For our study, my colleagues and I used the PIIE’s own 2012 estimates of trade-related gains, despite our reservations, along with more realistic economic specifications, including for income distribution and employment. We projected downward wage pressure, which, by depressing domestic demand, would lead to lower employment and higher inequality in all country groupings. Projected job losses would total some 771,000 across the TPP countries, including 448,000 in the US alone. These losses would offset any growth benefits, with the US and Japan suffering small net income losses (-0.5% and -0.1%, respectively).
Even if the TPP is found to conflict with the national or public interest, participating countries are obliged to follow its provisions. Powerful lobbies, mainly from the US, made sure of that. And, unfortunately, that is not all they did.
Despite being portrayed as a trade deal, the TPP is not even really about trade. Many TPP countries are already among the world’s most open economies, with most merchandise trade among them having already been liberalized by earlier agreements and unilateral initiatives. The main remaining trade constraints involve non-tariff barriers, such as US agricultural subsidies, which the TPP does not address.

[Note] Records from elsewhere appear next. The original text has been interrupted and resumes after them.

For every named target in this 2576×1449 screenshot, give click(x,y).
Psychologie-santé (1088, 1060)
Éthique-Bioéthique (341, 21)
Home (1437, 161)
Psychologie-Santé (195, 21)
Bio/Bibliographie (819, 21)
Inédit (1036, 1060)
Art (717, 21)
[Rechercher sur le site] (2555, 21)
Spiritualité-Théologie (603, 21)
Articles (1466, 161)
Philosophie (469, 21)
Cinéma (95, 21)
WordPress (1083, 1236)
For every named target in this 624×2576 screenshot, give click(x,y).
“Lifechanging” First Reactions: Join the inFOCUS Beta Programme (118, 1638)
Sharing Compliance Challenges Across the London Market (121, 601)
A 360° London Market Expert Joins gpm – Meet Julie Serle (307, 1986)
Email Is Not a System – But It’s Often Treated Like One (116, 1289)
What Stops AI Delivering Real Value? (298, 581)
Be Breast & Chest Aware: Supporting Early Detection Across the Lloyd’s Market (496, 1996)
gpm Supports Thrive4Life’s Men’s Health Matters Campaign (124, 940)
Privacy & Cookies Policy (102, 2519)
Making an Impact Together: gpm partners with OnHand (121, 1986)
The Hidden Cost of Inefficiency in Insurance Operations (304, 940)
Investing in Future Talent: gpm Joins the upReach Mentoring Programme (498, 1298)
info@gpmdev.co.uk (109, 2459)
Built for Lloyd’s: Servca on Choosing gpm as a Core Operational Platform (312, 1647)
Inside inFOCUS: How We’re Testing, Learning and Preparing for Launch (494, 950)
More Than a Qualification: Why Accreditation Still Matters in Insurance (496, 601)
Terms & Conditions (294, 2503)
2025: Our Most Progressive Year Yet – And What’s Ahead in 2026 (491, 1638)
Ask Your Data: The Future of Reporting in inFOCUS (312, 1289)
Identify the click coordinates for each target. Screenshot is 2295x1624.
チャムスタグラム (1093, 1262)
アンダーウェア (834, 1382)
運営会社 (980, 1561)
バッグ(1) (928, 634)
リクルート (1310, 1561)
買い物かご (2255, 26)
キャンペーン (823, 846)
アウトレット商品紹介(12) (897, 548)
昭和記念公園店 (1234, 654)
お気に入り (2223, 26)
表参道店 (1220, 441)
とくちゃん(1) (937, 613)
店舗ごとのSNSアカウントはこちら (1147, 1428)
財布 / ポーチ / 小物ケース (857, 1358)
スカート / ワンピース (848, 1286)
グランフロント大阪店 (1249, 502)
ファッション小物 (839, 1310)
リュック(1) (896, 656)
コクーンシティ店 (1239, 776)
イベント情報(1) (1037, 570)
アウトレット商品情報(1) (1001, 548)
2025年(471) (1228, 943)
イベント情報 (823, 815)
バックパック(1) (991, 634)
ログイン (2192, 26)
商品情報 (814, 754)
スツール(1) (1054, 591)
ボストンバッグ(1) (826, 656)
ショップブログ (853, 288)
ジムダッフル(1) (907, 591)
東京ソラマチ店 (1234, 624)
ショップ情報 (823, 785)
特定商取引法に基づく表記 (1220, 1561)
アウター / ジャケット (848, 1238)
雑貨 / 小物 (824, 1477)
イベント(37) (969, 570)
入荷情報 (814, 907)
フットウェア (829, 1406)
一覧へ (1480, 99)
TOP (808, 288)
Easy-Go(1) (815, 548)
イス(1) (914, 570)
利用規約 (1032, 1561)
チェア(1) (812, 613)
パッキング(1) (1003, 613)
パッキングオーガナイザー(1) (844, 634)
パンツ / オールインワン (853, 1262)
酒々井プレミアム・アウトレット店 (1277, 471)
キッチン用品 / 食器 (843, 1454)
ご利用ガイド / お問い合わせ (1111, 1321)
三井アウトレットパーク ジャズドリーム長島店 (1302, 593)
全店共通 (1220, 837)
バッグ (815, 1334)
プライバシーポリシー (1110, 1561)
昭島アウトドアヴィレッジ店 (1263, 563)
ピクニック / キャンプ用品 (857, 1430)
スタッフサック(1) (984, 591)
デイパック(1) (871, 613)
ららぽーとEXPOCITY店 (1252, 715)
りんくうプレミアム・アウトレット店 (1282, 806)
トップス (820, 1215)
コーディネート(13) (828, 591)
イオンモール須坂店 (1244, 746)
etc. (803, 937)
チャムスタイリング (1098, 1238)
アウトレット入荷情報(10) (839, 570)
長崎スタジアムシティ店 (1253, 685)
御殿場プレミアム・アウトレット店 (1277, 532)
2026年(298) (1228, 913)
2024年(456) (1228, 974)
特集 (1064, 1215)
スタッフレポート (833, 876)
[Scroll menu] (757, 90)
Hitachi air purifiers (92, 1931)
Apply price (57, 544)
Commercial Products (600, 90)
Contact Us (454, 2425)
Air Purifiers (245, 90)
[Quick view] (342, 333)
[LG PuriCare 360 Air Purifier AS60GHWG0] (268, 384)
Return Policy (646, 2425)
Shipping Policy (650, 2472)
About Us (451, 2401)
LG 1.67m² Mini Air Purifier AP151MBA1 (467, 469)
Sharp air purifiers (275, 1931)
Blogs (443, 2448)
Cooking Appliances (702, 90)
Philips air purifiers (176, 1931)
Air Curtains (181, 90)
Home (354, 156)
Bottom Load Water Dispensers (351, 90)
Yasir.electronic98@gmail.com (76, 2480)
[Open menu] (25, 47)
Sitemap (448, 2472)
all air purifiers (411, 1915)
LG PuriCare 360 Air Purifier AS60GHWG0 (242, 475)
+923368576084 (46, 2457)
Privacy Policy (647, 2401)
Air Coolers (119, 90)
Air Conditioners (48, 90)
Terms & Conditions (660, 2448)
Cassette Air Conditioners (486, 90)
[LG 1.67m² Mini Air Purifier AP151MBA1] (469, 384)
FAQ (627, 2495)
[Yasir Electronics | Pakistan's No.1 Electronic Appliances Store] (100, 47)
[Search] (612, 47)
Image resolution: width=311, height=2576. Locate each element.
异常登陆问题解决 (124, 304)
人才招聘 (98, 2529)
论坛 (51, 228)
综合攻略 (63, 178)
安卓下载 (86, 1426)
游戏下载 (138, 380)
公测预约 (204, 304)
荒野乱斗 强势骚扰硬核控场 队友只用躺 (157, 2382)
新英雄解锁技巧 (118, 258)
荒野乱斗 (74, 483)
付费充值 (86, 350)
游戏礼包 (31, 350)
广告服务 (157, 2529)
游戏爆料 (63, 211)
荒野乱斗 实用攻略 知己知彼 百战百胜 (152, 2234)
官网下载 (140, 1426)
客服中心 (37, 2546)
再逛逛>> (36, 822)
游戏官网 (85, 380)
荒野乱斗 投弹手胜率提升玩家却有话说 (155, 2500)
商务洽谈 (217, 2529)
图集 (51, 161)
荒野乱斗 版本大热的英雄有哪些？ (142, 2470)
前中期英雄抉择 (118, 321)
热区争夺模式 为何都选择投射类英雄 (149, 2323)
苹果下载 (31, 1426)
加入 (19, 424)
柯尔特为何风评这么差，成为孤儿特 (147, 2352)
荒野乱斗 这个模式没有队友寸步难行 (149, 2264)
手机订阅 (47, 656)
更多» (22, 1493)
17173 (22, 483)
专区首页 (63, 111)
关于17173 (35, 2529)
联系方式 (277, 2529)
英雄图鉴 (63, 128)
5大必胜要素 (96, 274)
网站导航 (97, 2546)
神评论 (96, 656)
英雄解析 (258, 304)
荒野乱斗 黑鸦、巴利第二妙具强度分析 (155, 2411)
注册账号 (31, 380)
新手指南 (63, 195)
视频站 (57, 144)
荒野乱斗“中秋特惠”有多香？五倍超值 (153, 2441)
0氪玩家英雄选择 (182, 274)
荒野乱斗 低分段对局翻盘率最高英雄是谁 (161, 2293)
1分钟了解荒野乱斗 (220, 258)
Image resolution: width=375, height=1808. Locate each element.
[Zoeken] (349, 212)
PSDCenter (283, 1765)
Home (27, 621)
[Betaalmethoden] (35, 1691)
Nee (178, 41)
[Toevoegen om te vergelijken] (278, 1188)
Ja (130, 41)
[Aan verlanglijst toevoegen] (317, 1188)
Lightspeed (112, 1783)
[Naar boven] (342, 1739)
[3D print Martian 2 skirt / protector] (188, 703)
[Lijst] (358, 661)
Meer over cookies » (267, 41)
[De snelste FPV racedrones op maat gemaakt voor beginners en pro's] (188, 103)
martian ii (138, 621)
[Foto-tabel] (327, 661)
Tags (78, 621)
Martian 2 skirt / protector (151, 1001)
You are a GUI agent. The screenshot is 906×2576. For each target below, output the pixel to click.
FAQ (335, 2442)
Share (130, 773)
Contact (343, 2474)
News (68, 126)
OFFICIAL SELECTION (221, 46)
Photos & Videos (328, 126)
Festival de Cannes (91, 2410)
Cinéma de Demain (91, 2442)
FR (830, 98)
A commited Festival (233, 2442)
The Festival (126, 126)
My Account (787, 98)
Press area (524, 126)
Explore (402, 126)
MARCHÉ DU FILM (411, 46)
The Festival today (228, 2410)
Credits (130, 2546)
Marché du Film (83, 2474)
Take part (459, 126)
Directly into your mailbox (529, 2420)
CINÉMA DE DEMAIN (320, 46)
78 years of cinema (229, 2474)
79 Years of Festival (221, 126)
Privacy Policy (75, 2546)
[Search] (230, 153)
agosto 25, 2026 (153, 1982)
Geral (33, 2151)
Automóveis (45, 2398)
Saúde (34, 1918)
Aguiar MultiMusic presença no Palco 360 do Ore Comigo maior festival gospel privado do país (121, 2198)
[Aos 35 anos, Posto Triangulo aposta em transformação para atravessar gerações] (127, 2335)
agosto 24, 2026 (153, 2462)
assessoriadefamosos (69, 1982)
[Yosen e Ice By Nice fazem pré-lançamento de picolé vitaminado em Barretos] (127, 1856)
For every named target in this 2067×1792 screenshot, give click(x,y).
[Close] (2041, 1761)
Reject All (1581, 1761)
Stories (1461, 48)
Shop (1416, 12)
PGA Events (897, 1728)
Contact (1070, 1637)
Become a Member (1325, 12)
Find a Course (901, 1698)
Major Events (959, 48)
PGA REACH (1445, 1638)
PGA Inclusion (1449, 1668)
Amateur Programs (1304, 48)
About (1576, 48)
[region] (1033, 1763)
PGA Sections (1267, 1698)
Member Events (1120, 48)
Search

Instead, the TPP’s most important provisions strengthen, broaden, and extend intellectual property rights. That will give pharmaceutical companies much longer monopolies on patented medicines and keep cheaper options – both generics and alternatives that are deemed too similar – off the market, hurting both consumers and governments that provide subsidies.
Moreover, the TPP weakens national regulation, such as over financial services, and strengthens the rights of foreign investors, at the expense of local businesses and the public interest. Investor-state dispute settlement (ISDS) provisions allow foreign investors to pursue binding private arbitration against governments if new regulations reduce their expected future profits.
Governments that lose those lawsuits will be obliged to compensate foreign investors; but even those that win will incur high legal costs. In fact, potential ISDS compensation payments or settlements alone could far outweigh the TPP’s limited economic benefits. Fear of incurring such high costs are likely to weaken governments’ incentives to implement regulations that hurt foreign corporate interests, even if they serve the public good.
Finally, though the TPP’s biggest impact will lie outside the trade realm, the agreement has been used to undermine multilateral trade-liberalization efforts. The most obvious victim has been the World Trade Organization’s ongoing Doha Development Round negotiations, but Asia-Pacific Economic Cooperation and the ASEAN Economic Community will also suffer.
The TPP’s advocates have, for years, been grossly exaggerating the deal’s projected benefits, while downplaying its potentially high risks and costs, most of which will be incurred by ordinary citizens. The reality is that the TPP will have a barely perceptible impact on GDP, benefit large corporations almost exclusively, and significantly constrain the policy space governments need to accelerate economic development and protect the public interest. Some partnership that is.